Li Ying is a fictional character in Water Margin, one of the four great classical novels in Chinese literature. Nicknamed "Striking Hawk", he ranks 11th among the 36 Heavenly Spirits, the first third of the 108 Stars of Destiny.

Background
The novel depicts Li Ying as unique-looking with eyes like those of a hawk, a head like that of a tiger, arms like those of an ape and a waist like that of a wolf. In battles he dons a red robe, rides a white stallion and wields a steel spear. He is known for his deadly accuracy in throwing daggers, for which he is nicknamed "Striking Hawk".

Li Ying is the master of the Li Family Manor, which stands with the Zhu and Hu Family Manors on the Lone Dragon Ridge () located in Yunzhou () (Zhongshan Prefecture ()  in present-day Dongping County, Shandong province). Wealthy and in command of a militia force, Li Ying is generous and likes to make friends with chivalrous men.

Battle of the Zhu Family Village
Shi Qian is seized by the Zhu Family Manor after he stole the only rooster of an inn under the Zhus and cooked it for meal.
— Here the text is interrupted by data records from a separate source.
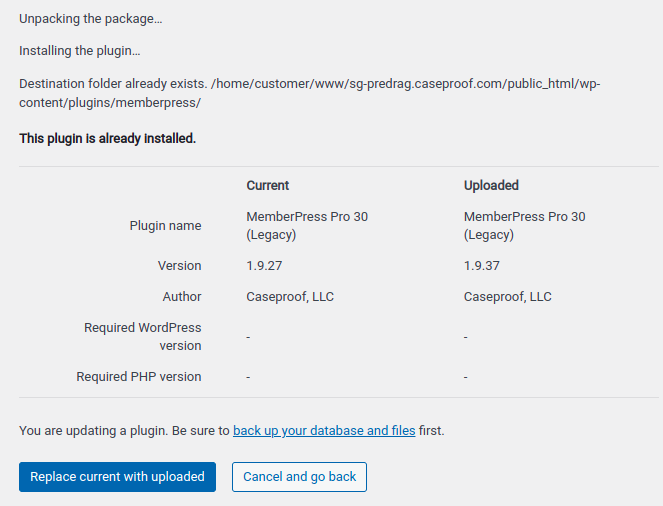The width and height of the screenshot is (663, 506).
Task: Click the 'Required WordPress version' row label
Action: click(x=143, y=336)
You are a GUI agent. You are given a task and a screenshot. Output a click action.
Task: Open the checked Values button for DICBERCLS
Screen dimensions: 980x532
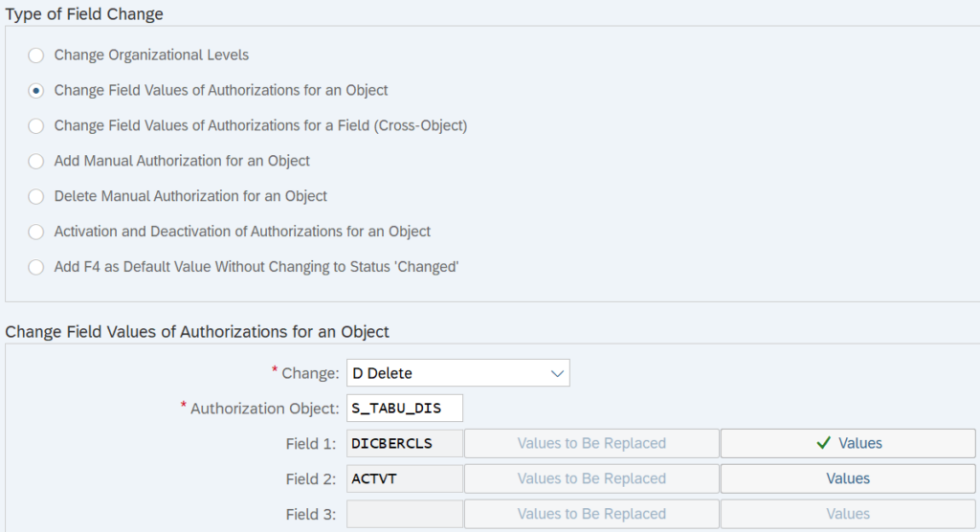848,443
His companions Yang Xiong and Shi Xiu, who are travelling with him to join the Liangshan outlaws, stumble into the neighbouring Li Family Manor  pursued by men of the Zhu family. They run into Li Ying's steward Du Xing, who has once received help from Yang Xiong in Jizhou when Yang was a chief warden. Du brings them to his master Li Ying, who thinks the incident could be easily resolved. He writes a letter to the Zhus, politely asking them to release Shi Qian. His request rejected, Li writes a second letter and sends Du Xing to deliver it to show he is earnest about the matter. This time the Zhus malign him, alleging that he is linked to Liangshan. Infuriated, Li leads some men to the Zhu Manor to avenge the insult. Zhu Biao hits Li Ying with an arrow, causing him to fall off his horse. Yang Xiong and Shi Xiu rush forth to pull him to safety.

Joining Liangshan
Yang Xiong and Shi Xiu reach Liangshan Marsh, their only hope to save Shi Qian. Chao Gai, the chief of Liangshan, sends Song Jiang to lead a military attack on the Zhu Family Manor. It is a tough fight that takes the outlaws three offensives to finally overrun the place. Li Ying did not participate in the battles because he wanted no association with the outlaws. Besides he was nursing his injured arm.
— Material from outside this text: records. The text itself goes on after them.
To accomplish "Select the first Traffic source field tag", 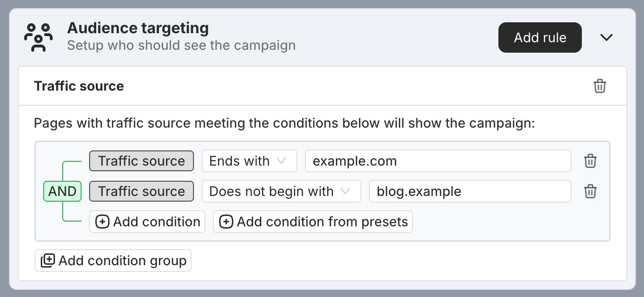I will coord(141,161).
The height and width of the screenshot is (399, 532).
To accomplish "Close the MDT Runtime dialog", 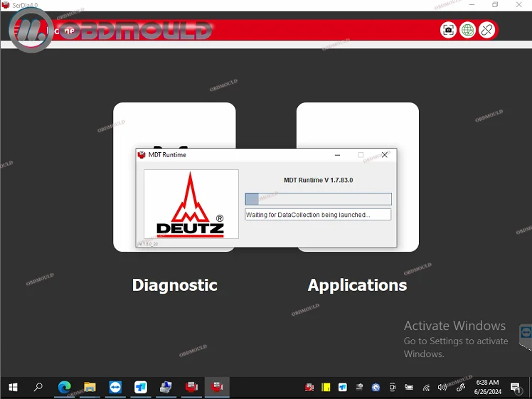I will click(x=384, y=155).
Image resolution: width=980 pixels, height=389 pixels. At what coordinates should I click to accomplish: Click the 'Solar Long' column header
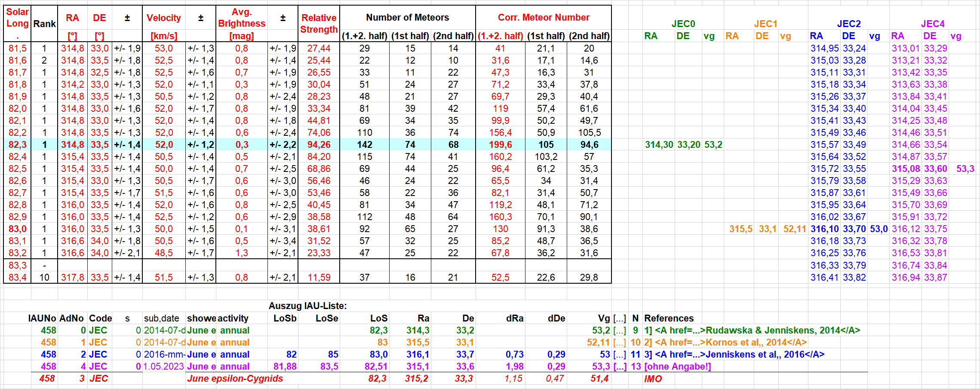[17, 18]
Song Jiang, however, wants to recruit Li Ying into his band. After finishing off the Zhus, he sends men to the Li Family Manor disguised as constables to "arrest" Li Ying and Du Xing for collaboration with outlaws. As the two are being "escorted" to the prefecture office, some Liangshan outlaws "rescue" them. When Li Ying realises he has been duped, he has no choice but to join the stronghold.

Campaigns and later life
Li Ying is placed in charge of Liangshan's accounts with Chai Jin after the 108 Stars of Destiny came together in what is called the "Grand Assembly". He participates in the campaigns against the Liao invaders and rebel forces in Song territory following amnesty from Emperor Huizong for Liangshan. 

Li Ying is one of the few Liangshan heroes who survive the campaigns. He is appointed an official in recognition of his contributions. Six months into his job, Li Ying learns that Chai Jin has resigned and returned home. He too feigns illness and quits his post. He and Du Xing go back to their manor at Lone Dragon Ridge and live in comfort for the rest of their lives.